* EXERCISE DESCRIPTION
Set down, character for character, everything in the records below from the line holding "728x476 pixels." down to the line holding "You are a computer-use agent. This", and no other line.

____________

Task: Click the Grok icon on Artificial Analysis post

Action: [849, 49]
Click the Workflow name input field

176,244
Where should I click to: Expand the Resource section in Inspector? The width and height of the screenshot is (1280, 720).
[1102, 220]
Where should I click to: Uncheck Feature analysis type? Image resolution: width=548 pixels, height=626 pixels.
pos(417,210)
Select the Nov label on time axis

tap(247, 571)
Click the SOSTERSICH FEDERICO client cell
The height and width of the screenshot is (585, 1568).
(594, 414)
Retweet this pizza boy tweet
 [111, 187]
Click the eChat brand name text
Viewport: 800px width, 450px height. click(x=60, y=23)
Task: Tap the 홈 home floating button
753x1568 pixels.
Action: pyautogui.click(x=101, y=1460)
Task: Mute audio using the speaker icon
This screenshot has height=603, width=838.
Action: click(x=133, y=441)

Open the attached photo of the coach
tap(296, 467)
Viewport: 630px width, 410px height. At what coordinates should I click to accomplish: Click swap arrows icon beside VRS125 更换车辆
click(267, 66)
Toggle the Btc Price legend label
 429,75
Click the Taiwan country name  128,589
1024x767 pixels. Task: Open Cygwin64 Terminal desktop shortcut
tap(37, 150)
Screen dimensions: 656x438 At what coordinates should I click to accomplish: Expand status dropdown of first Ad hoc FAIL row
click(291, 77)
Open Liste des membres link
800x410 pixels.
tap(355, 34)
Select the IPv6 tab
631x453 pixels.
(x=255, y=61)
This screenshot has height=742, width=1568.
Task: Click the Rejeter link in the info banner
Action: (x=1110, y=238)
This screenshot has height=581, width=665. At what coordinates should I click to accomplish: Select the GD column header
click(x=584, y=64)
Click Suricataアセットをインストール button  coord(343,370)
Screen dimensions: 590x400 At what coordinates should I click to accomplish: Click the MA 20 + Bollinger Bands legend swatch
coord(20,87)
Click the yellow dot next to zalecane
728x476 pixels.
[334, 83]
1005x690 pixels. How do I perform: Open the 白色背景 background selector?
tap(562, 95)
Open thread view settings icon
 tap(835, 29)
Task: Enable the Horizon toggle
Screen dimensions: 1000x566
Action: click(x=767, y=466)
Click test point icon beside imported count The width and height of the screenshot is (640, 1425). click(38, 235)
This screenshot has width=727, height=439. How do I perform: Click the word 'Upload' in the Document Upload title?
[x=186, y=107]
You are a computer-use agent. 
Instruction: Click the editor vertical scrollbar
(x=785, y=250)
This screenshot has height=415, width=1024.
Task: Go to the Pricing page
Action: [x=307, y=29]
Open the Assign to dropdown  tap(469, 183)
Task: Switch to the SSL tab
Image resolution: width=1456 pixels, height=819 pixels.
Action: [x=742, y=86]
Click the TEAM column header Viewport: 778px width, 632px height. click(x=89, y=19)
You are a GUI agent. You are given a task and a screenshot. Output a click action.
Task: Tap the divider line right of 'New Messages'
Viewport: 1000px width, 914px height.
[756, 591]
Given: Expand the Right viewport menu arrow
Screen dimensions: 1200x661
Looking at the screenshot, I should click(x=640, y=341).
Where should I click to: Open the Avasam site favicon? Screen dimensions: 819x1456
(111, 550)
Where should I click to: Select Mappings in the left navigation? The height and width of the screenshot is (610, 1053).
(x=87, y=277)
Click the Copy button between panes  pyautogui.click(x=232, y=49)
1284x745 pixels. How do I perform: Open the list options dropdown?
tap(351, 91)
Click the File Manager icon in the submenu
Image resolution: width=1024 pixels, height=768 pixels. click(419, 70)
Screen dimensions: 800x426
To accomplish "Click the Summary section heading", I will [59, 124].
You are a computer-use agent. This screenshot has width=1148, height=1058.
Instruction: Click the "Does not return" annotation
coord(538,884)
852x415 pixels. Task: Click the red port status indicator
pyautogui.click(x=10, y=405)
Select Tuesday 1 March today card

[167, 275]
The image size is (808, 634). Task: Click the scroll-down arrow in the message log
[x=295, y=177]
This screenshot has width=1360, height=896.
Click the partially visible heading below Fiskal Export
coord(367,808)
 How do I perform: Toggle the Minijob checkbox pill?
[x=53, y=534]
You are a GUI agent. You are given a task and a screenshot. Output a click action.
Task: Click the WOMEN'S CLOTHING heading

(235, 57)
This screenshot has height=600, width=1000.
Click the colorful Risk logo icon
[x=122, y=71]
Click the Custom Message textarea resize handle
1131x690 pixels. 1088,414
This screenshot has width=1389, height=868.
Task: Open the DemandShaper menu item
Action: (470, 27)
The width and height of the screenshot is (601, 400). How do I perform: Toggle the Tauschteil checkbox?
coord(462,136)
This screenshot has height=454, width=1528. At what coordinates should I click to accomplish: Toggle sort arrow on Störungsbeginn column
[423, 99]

____________

* WRITTEN REPLY
728x476 pixels.
[334, 83]
1005x690 pixels. How do I perform: Open the 白色背景 background selector?
tap(562, 95)
Open thread view settings icon
 tap(835, 29)
Task: Enable the Horizon toggle
Screen dimensions: 1000x566
Action: click(x=767, y=466)
Click test point icon beside imported count The width and height of the screenshot is (640, 1425). click(38, 235)
This screenshot has width=727, height=439. How do I perform: Click the word 'Upload' in the Document Upload title?
[x=186, y=107]
You are a computer-use agent. 
Instruction: Click the editor vertical scrollbar
(x=785, y=250)
This screenshot has height=415, width=1024.
Task: Go to the Pricing page
Action: [x=307, y=29]
Open the Assign to dropdown  tap(469, 183)
Task: Switch to the SSL tab
Image resolution: width=1456 pixels, height=819 pixels.
Action: [x=742, y=86]
Click the TEAM column header Viewport: 778px width, 632px height. click(x=89, y=19)
You are a GUI agent. You are given a task and a screenshot. Output a click action.
Task: Tap the divider line right of 'New Messages'
Viewport: 1000px width, 914px height.
[756, 591]
Given: Expand the Right viewport menu arrow
Screen dimensions: 1200x661
Looking at the screenshot, I should click(x=640, y=341).
Where should I click to: Open the Avasam site favicon? Screen dimensions: 819x1456
(111, 550)
Where should I click to: Select Mappings in the left navigation? The height and width of the screenshot is (610, 1053).
(x=87, y=277)
Click the Copy button between panes  pyautogui.click(x=232, y=49)
1284x745 pixels. How do I perform: Open the list options dropdown?
tap(351, 91)
Click the File Manager icon in the submenu
Image resolution: width=1024 pixels, height=768 pixels. click(419, 70)
Screen dimensions: 800x426
To accomplish "Click the Summary section heading", I will [59, 124].
You are a computer-use agent. This screenshot has width=1148, height=1058.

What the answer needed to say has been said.